肝干/祖細胞的分離培養及其深入研究對于肝臟發育、肝臟腫瘤和肝臟再生的發生機理以及多種肝臟疾病的防治都具有十分重要的價值。一般意義上的肝干/祖細胞是指具有旺盛的增殖能力，并可以分化為成熟肝細胞和膽管上皮細胞的肝臟原始細胞。由于肝干細胞在肝臟中存在的數量極少，再加上其分離培養的技術條件又十分特別等因素的緣故，目前成功培養的肝干/祖細胞系是十分有限的。而在成功培養的這些肝干/祖細胞系中，它們則主要來自大鼠或小鼠。

對于人的肝干細胞的研究則相對少得多。
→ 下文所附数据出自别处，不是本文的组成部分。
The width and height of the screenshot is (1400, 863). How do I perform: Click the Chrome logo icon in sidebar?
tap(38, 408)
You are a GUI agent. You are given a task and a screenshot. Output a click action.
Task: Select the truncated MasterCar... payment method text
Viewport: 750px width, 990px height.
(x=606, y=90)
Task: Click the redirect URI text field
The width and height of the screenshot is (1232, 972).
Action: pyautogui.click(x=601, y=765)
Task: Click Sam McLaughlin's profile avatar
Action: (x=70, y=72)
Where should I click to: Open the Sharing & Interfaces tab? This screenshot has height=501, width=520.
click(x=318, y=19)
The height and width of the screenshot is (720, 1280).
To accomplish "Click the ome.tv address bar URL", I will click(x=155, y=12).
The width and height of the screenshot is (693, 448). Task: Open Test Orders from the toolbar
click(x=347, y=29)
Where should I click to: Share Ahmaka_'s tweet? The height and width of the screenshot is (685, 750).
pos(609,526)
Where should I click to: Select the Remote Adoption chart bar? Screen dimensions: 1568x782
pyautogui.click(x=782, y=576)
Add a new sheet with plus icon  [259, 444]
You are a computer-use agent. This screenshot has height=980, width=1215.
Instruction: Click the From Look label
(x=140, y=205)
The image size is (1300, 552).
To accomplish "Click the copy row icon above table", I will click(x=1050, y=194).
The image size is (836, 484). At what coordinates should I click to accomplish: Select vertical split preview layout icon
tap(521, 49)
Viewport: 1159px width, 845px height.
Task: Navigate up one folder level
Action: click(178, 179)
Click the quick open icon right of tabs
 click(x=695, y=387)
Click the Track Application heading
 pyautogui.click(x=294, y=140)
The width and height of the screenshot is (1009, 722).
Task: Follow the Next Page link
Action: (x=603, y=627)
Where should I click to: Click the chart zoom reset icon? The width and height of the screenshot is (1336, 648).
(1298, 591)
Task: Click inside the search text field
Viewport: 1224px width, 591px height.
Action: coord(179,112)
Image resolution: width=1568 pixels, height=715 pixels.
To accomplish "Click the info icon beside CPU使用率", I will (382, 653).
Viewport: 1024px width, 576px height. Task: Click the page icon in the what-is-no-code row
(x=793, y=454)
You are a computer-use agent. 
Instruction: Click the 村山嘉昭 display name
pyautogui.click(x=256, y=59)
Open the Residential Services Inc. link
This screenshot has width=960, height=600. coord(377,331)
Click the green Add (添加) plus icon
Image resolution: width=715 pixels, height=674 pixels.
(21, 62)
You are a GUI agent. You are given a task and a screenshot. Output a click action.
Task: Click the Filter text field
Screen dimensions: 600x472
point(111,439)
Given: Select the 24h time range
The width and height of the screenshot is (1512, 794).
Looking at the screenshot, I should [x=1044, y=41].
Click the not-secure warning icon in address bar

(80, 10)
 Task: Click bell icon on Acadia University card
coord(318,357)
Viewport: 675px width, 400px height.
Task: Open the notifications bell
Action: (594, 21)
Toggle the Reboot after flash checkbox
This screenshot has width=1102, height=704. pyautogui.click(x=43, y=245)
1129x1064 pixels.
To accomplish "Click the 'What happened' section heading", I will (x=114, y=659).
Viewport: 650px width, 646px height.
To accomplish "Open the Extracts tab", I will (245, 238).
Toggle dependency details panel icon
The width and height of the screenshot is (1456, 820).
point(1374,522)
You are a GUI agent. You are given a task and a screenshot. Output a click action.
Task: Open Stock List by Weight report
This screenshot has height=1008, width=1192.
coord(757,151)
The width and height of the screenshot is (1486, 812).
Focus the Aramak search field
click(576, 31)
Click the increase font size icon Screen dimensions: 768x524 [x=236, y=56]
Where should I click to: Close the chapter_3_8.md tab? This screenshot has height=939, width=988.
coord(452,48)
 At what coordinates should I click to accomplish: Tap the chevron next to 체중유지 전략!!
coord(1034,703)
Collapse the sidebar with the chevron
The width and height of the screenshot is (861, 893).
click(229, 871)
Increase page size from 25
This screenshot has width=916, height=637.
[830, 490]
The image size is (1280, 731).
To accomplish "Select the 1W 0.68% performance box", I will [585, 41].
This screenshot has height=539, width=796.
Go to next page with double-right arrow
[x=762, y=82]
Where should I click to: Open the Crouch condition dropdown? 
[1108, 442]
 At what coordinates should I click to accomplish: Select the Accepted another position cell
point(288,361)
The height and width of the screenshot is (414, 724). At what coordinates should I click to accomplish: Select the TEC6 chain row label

目前僅見有來源于人成體肝臟(Herrera?MB等，2006)，或晚期胚胎肝臟的干細胞(Dan?YY等，2006；Malhi?H等，2002)，而尚未見有來源于早期胚胎肝臟的干細胞。肝原基于人胚發育的第4周開始出現，第6周肝臟開始造血。大概90％的成體肝臟結構在胚胎發育的第8周可見。如果能從早期人胚肝芽組織中分離得到多潛能的干細胞，將為肝干細胞生物學的研究提供一個理想的細胞模型，也有可能為各種因素所致肝臟疾病的細胞治療、藥物的篩選、組織工程等多個領域的研究提供一種理想的細胞來源。

發明內容

本發明的目的是提供一種從人早期胚胎肝芽組織中分離培養多潛能干細胞的方法，本發明的另一目的是提供根據上述方法制得的肝芽干細胞及其應用。

本發明的一種從人胚肝芽組織中分離培養肝芽干細胞的方法，由以下步驟組成的：

A、原代培養物的建立：

取胎齡4.5至6周的流產人胚胎，以PBS充分洗滌后在解剖顯微鏡下分離出完整的胚胎肝臟，置于96孔板內以0.05％?Trypsin/EDTA消化約5分鐘，然后加入改良IF培養液終止消化，靜置后取懸液，置于鋪有0.2％明膠的培養皿內，37℃、5％?CO₂、95％濕度條件培養；待3-4小時細胞貼壁后換液，以后隔天換液，每次均以PBS洗滌2-3次；

改良IF培養液是以IMDM培養基：HAM?F12培養基＝1：1為基礎培養基，添加2.5％胎牛血清、5μg/ml胰島素、20ng/ml表皮細胞生長因子、1％非必需氨基酸、1mM?GlutamaxTM和1％青/鏈霉素配制而成；

B、細胞傳代培養：

在原代培養物生長兩周以后，一種小三角形細胞出現優勢克隆樣生長，以無菌細胞刮去除其他形態的細胞，PBS充分洗滌后，用0.05％?Trypsin/EDTA消化至大部分細胞形態變圓，加入含有胎牛血清的培養液終止消化，用吸管吹打成單細胞懸液，計數后以1×10⁴/cm²的密度接種至另一鋪有0.2％明膠的培養瓶/皿中繼續培養；每4～5天傳代一次；

C、培養細胞的凍存與復蘇：

a)細胞的消化與凍存：細胞長至約90％匯合時，PBS充分洗滌，用0.05％Trypsin/EDTA消化，至大部分細胞形態變圓，加入含有胎牛血清的培養基終止消化，用吸管吹打成單細胞懸液，1000r.p.m離心6分鐘，棄去上清液，以10⁷個細胞/ml的比例加入凍存液，充分混勻后置于凍存管中密封，先置于4℃?30-60分鐘，后置于-70℃?10-14小時，最后置于液氮罐中保存；

凍存液是以凍存原液和步驟A中配制的改良IF培養液各一份混勻而成，凍存原液是以改良IF培養液：胎牛血清：二甲亞砜＝3:1:1配制而成；

b)凍存細胞的復蘇：將凍存管從液氮罐中取出，置于37℃水浴箱中解凍；1000r.p.m離心6分鐘，棄去凍存液，置于鋪有0.2％明膠的培養皿中，加入改良IF培養液，37℃、5％?CO2、95％濕度條件培養。